[PASSAGE FOR REVIEW]:
On a normal Friday during Ramadan, Ahmed Ali Mohamed would head to the mosque with his family and friends to break the fast.
“Then [we'd] head home and have a feast with friends, and family, and relatives, sometimes at my grandmother’s or mother’s house,” he said from his home in Nairobi, Kenya. “But this Ramadan has been very different.”
Eastleigh, a predominantly Muslim neighborhood where Mohamed’s mother and grandmother live, is currently under lockdown, and most mosques have closed. Instead, some mosques are offering virtual prayers via YouTube.
“I can’t visit at all. No one is allowed,” said Mohamed, who lives in another area of Nairobi. He notes how police and soldiers have put up roadblocks in Eastleigh to prevent people from moving in and out of the neighborhood.
On May 7, the Kenyan government announced the 15-day lockdown in Eastleigh after the neighborhood saw a spike in COVID-19 cases. Some accused officials of discriminating against Muslims, because they had also locked down Old Town, a predominantly Muslim area in the coastal city of Mombasa.
“There is no effort to target anyone,” Kenya’s Interior Minister Fred Matiangi told Muslim leaders earlier this week. “We are suffering equally. This disease does not choose where you come from.”

[Dataset entries]:
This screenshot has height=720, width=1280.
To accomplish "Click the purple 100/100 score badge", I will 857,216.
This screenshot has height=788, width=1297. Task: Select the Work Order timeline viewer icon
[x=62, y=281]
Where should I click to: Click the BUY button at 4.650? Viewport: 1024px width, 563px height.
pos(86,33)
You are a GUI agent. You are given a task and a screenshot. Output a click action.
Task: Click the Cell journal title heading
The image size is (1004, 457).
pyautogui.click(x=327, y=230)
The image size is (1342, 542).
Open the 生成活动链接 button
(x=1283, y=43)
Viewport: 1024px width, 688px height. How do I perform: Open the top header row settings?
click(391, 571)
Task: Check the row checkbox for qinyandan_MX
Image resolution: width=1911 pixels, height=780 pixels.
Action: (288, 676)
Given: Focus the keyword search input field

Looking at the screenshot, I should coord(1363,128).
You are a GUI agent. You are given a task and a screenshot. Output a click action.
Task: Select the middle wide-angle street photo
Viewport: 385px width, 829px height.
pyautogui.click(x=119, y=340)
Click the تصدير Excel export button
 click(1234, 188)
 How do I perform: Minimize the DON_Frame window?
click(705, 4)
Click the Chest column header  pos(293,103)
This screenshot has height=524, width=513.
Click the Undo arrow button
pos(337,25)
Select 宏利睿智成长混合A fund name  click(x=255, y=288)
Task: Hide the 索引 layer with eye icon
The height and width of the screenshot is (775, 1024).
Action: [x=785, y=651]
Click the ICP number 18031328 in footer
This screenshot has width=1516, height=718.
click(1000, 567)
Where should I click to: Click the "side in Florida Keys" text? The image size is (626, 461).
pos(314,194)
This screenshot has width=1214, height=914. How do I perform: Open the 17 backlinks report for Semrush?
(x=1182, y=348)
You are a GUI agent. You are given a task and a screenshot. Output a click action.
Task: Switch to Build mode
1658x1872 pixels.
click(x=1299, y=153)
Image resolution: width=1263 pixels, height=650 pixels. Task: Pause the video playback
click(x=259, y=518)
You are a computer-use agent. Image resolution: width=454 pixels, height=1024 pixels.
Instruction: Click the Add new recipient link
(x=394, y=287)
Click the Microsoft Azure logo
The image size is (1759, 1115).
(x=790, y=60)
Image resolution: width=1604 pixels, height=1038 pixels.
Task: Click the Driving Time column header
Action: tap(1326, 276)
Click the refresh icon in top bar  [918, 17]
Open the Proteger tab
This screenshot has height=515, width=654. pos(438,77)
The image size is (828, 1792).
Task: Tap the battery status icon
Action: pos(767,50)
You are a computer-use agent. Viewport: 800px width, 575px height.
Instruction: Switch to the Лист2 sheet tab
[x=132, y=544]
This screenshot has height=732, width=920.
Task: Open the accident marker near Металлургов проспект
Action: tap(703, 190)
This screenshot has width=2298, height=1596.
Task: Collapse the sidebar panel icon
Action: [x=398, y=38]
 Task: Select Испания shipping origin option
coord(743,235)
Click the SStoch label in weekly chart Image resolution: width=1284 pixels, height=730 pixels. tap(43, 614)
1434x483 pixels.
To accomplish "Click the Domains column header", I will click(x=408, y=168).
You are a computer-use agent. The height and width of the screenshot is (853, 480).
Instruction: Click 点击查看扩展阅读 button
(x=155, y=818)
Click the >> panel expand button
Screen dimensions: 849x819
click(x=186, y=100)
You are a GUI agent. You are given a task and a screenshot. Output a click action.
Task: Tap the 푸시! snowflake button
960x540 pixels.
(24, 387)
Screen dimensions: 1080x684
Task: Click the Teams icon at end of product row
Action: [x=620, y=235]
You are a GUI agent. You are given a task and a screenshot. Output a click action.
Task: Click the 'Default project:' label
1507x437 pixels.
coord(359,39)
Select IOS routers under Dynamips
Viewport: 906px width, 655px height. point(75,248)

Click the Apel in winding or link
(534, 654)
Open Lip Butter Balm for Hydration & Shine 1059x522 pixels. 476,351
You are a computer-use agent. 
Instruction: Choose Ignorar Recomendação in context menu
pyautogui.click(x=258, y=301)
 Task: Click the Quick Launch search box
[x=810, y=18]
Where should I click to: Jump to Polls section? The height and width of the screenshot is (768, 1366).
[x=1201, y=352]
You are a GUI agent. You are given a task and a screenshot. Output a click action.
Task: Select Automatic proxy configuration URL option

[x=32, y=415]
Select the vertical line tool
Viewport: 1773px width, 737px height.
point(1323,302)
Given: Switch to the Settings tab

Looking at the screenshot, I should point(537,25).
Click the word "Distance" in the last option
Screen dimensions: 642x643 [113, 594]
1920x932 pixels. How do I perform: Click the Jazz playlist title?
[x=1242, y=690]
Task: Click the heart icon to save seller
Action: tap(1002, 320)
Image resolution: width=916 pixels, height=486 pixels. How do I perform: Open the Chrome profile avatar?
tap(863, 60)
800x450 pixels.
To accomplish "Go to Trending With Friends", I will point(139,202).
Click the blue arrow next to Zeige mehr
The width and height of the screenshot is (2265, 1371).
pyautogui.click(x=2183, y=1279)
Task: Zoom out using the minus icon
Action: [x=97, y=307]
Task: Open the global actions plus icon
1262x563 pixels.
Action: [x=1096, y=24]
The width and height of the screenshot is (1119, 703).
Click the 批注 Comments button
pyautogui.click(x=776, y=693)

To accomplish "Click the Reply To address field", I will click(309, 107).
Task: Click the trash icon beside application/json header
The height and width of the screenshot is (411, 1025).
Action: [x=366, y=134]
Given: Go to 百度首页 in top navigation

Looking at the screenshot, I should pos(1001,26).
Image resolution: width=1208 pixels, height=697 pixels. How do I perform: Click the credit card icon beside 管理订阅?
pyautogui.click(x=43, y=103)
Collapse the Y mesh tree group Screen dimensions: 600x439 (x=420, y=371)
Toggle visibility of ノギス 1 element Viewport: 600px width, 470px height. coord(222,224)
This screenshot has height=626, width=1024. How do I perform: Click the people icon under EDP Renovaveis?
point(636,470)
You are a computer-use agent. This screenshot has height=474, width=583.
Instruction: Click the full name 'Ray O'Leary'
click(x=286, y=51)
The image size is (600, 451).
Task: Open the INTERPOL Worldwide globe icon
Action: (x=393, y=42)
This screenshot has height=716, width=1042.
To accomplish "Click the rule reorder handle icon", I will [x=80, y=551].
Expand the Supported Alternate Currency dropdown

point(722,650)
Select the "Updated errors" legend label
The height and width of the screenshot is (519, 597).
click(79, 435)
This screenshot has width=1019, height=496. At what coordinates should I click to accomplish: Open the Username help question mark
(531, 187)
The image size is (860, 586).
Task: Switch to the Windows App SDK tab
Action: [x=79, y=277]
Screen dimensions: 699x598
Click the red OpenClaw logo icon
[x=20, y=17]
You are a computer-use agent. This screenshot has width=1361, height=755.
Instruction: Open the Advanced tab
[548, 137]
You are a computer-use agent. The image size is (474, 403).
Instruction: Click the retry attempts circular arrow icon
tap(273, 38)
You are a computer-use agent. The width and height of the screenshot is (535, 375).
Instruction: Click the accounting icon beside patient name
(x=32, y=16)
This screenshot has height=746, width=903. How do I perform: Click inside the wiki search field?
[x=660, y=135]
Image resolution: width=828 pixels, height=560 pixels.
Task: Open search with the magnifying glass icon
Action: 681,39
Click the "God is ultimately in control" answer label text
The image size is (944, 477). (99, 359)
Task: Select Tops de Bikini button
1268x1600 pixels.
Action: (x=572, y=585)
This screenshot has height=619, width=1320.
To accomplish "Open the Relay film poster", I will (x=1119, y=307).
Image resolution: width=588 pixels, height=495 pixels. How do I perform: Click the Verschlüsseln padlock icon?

[ABOUT THIS EXERCISE]:
Continue the article about Ramadan under lockdown in Nairobi's Eastleigh neighborhood from the point where it stops. The entries are taken from a separate source unrelated to the text.

[ANSWER TO THIS TASK]:
Mohamed didn’t feel the lockdown was singling out Muslims. In fact, he recalled how Islamic scripture has specific guidelines on what people should do during a pandemic or a plague.
“Any place that is under quarantine, you shouldn’t go in. And if you are inside you shouldn’t come out,” he said. “That’s hadith [saying] from the prophet, peace be upon him.”
Still, like many in Nairobi, he worries about how his family will deal with the effects of the lockdown. “Most of the people who used to go into Eastleigh come from outside. The small traders. The ones who bring fresh groceries, they don’t come into Eastleigh anymore.”
Residents and workers of Eastleigh initially protested the lockdown, leading officials to allow essential workers to come in and out of the neighborhood.
But Mohamed, who trades wholesale goods like sugar and flour, says the increasingly narrow lockdowns are cutting off food supply not only in Eastleigh but in the whole country.
Weeks before the Eastleigh quarantine, the government had announced a citywide lockdown, meaning Mohamed cannot leave Nairobi for work.
Even dates — a favorite Ramadan treats — are scarce or overpriced.
“We used to have dates, lots of dates from mostly the Middle Eastern countries, or North Africa,” said Mohamed. “We don’t get them because there are no goods coming into the country,” he continued.
Without iftar feasts to look forward to, Mohamed is spending Ramadan at home with his wife Fatimah, and their two small children.
Instead of going to the mosque, they pray at home. “The majority of the mosques do have YouTube pages, so you can follow the sermons on YouTube,” said Mohamed.
“Spiritually, you have to go online if you want to interact or see or ask any questions with the imams.”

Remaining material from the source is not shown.